Pontianak (ANTARA) - Perhelatan Festival Budaya Dayak (FBD) yang untuk pertama dilakukan mendapat respon dan antusias yang besar oleh masyarakat dengan dihadiri ribuan warga.

Sejumlah agenda dilaksanakan di FBD yang digelar di Rumah Adat Dayak, Ramin Bantang yang dimulai sejak 7 – 11 Juli 2019 mendatang.

Pembukaan FDB yang sekaligus juga diresmikan nya Rumah Adat Dayak, Ramin Bantang tersebut langsung dilakukan Gubernur Kalimantan Barat Sutarmijdi.

Kegiatan yang diawali karnaval dan parade tangkint (senjata khas dayak) terbanyak kian membuat awal FBD semakin semarak. Peserta yang mayoritas memakai simbol warna merah yang mendominasi dan putih di pakaian adat, kebanggaan warga dayak di Bengkayang semakin menambah suasana meriah.

Satu per satu peserta karnaval keliling kota dan berakhir di Rumah Adat Dayak, Ramin Bantang . Tarian dayak yang juga simbol dari kebudayaan khas dipersembahkan di hadapan tamu dan pejabat di Kalbar.

Ikon Bengkayang

Ketua Dewan Adat Dayak (DAD) Kabupaten Bengkayang, Martinus Kajot adanya Ramin Bantang yang merupakan rumah bersama untuk suku Dayak yang ada di Kabupaten Bengkayang menjadi ikon baru suku daya di Bengkayang.
Peresmian Rumah Adat Dayak, Ramin Bantang oleh Gubernur Kalbar (Kiri) dan Bupati Bengkayang (Kanan) yang bersamaan dengan Festival Budaya Dayak di Bengkayang (dedi)
Ikon tersebut akan menjadi kebanggaan adat Dayak kabupaten Bengkayang telah memiliki rumah adat yang sekian lama dinantikan.

Dengan telah menjadi ikon baru ia optimistis Ramin Bantang akan menjadi satu di antara destinasi wisata di Bengkayang.

Di rumah adat tersebut dari setiap apa yang dihadirkan selalu mengandung tersendiri. Misalnya, dua ekor burung Enggang (besar) itu dibuat karena Bupati Bengkayang baru ada dua orang. Kemudian 20 ekor anak Enggang (kecil) itu memakai Kabupaten Bengkayang yang sudah berusia 20 tahun.

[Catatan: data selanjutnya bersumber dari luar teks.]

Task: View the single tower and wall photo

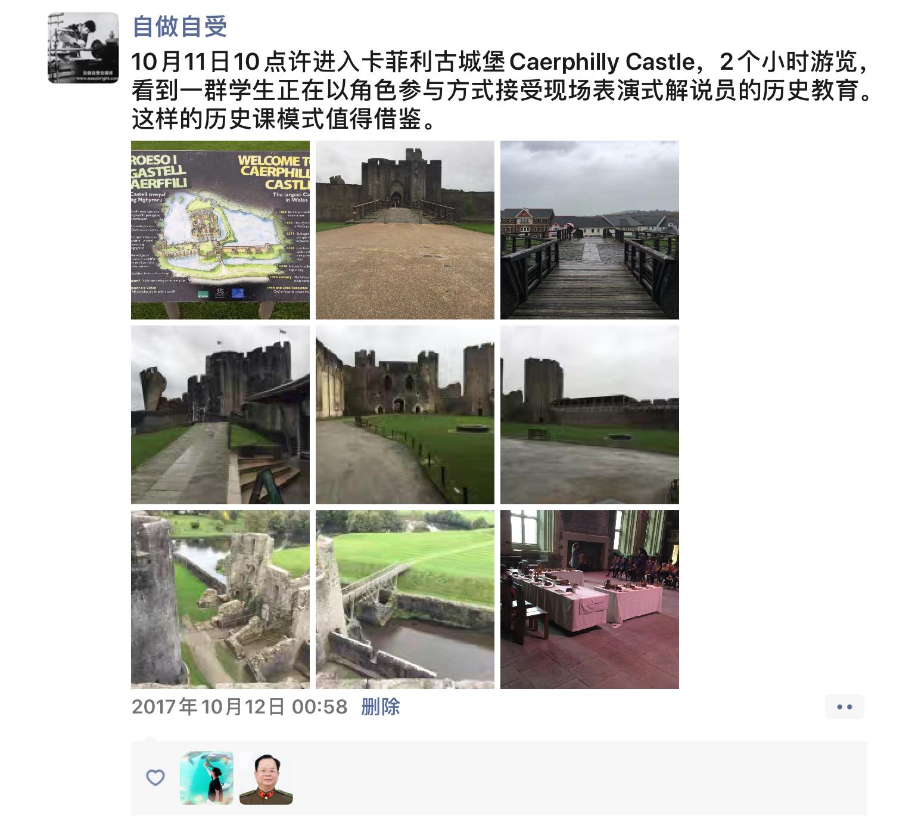Action: point(590,415)
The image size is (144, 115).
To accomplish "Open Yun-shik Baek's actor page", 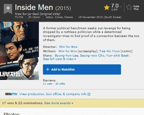I will coord(118,56).
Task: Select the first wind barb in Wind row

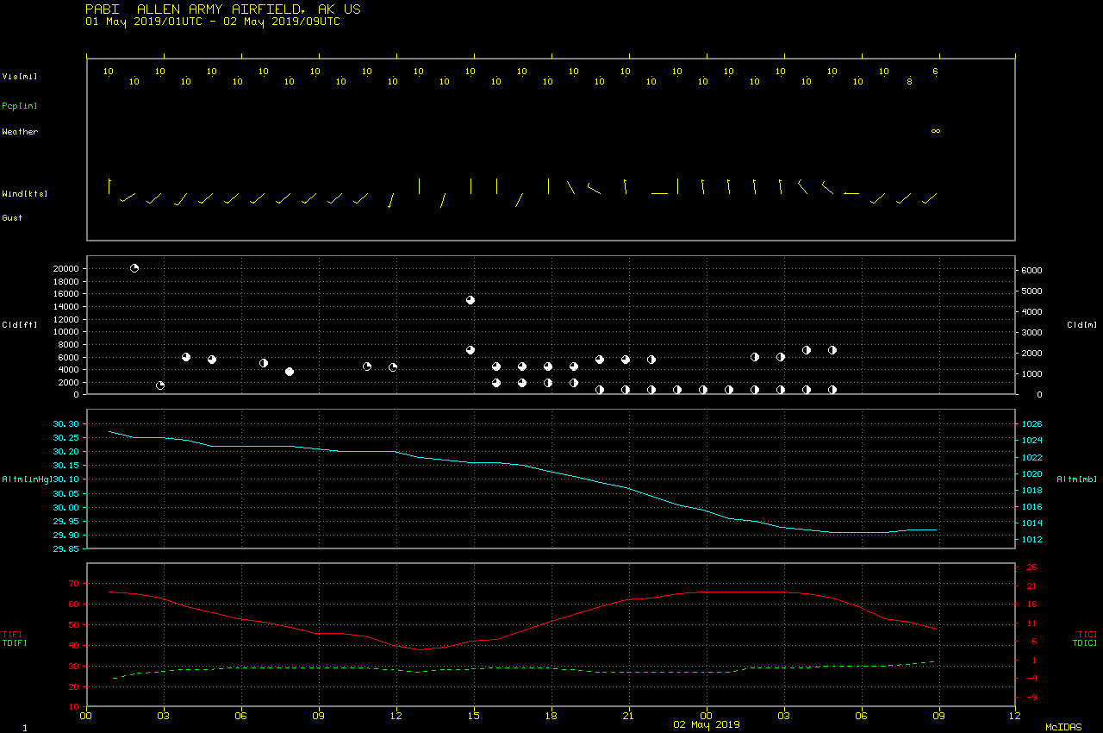Action: click(x=109, y=185)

“Selanjutnya gambar anjing dan manusia yang berdiri di gerbang, itu menceritakan bahwa pada jaman dulu kala nenek moyang (orang Dayak ) hidup suka berburu dan ditemani oleh seekor anjing,” papar dia.

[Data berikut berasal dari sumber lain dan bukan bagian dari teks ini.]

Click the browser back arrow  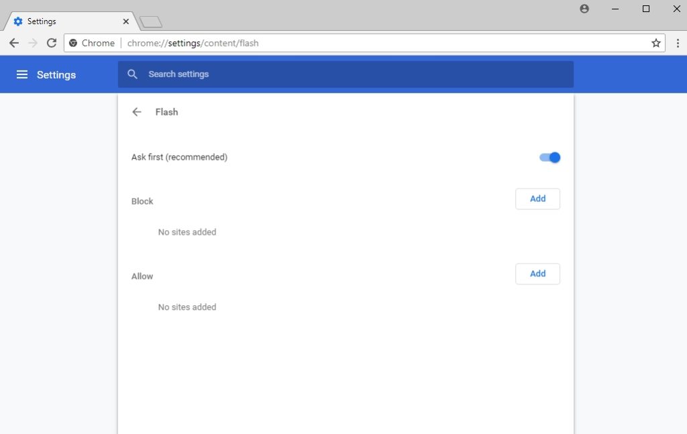click(x=13, y=42)
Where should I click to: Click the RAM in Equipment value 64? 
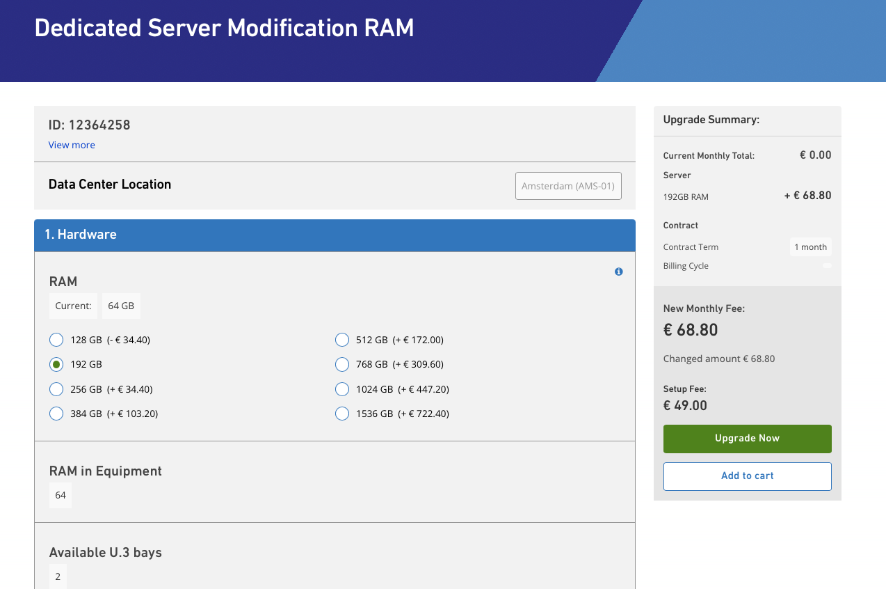coord(61,495)
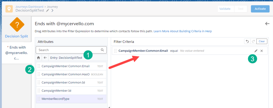
Task: Click into the Attributes search field
Action: tap(68, 50)
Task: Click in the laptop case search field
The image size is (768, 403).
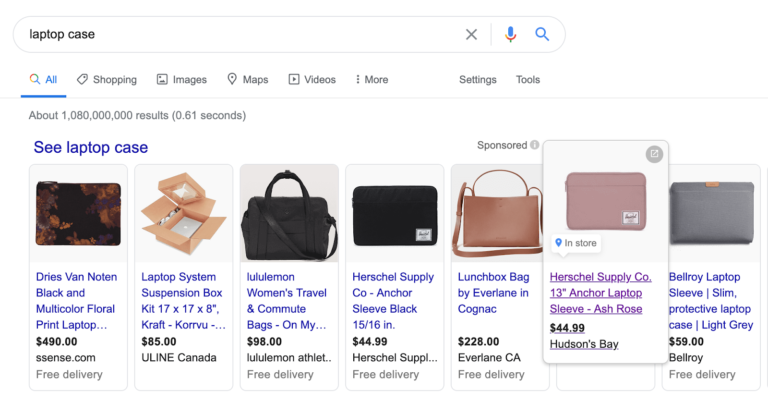Action: (x=240, y=34)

Komitmen menjaga adat dan budaya menurutnya sudah menjadi tanggung jawab bersama. Pengenalan budaya terus dilakukan termasuk melalui FBD yang pertama. Hal itu sebagai bentuk bahwa adat dapat menyatukan dan berdampak kepada kebudayaan yang tetap lestari.

"Adat dan tradisi yang ada perlu kita kembangkan dan jaga karena adat istiadat itu titipan leluhur pada kita. Yang perlu kita jaga. Semoga FBD ini dapat mempererat persatuan kita," tutur Kajot yang juga ketua DPRD Bengkayang.

Pelestarian Budaya

Bupati Bengkayang Suryadman Gidot menyambut baik dengan diselenggarakannya Festival Budaya Dayak I Kalbar dan peresmian Ramin Bantang. Menurutnya rumah adat merupakan salah satu sarana pelestarian adat istiadat suku dayak.

Ia menyebutkan bahwa Ramin Bantang menjadi ikon baru bagi daerah. Sehingga semakin mempermudah promosi di bidang pariwisata, khususnya wisata budaya.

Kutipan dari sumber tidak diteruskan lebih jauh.